TASK STATEMENT:
Collect every row below that contains the string "height", copying each one in full.

STORED DATA:

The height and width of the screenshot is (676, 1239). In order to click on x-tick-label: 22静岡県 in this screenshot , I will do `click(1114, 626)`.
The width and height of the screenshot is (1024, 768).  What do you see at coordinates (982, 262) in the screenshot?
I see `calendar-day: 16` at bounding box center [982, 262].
---
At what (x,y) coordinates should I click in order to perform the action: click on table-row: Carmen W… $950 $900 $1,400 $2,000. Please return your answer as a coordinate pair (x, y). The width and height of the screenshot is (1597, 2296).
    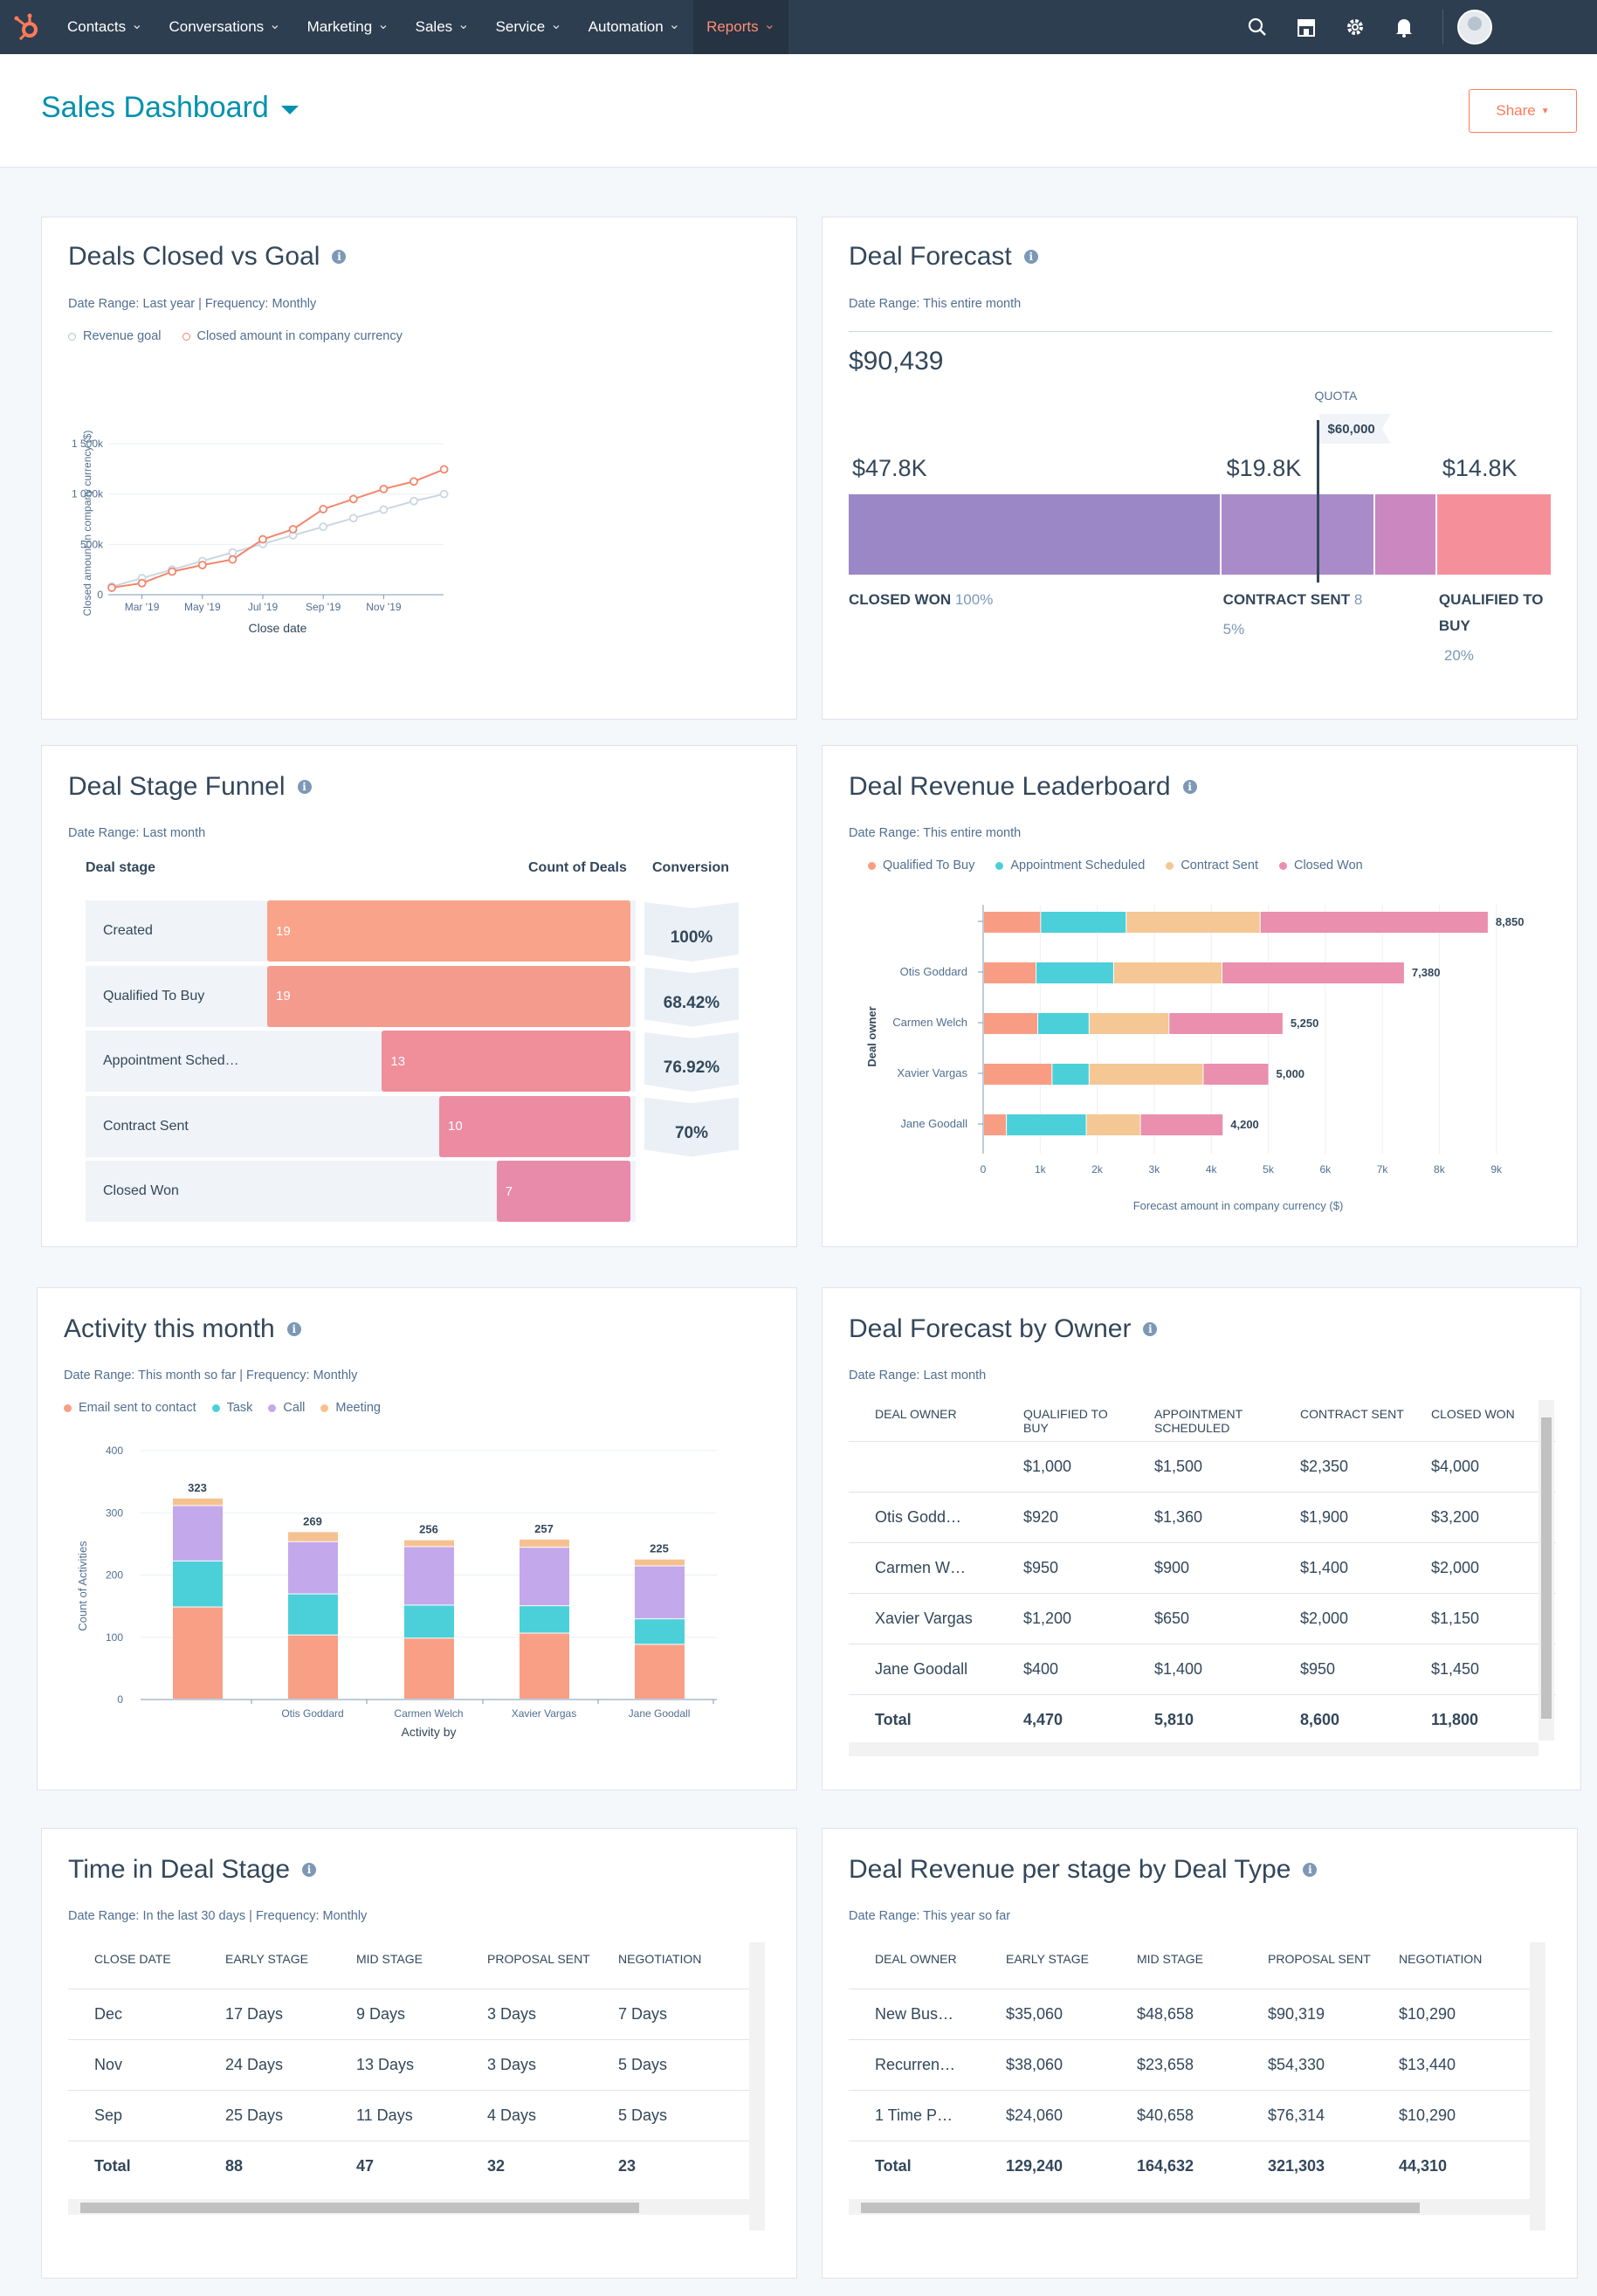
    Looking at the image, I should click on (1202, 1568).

TASK OUTPUT:
The height and width of the screenshot is (676, 1239). In order to click on x-tick-label: 22静岡県 in this screenshot , I will do `click(1114, 626)`.
The width and height of the screenshot is (1024, 768).  What do you see at coordinates (982, 262) in the screenshot?
At what (x,y) coordinates should I click in order to perform the action: click on table-row: Carmen W… $950 $900 $1,400 $2,000. Please return your answer as a coordinate pair (x, y). The width and height of the screenshot is (1597, 2296).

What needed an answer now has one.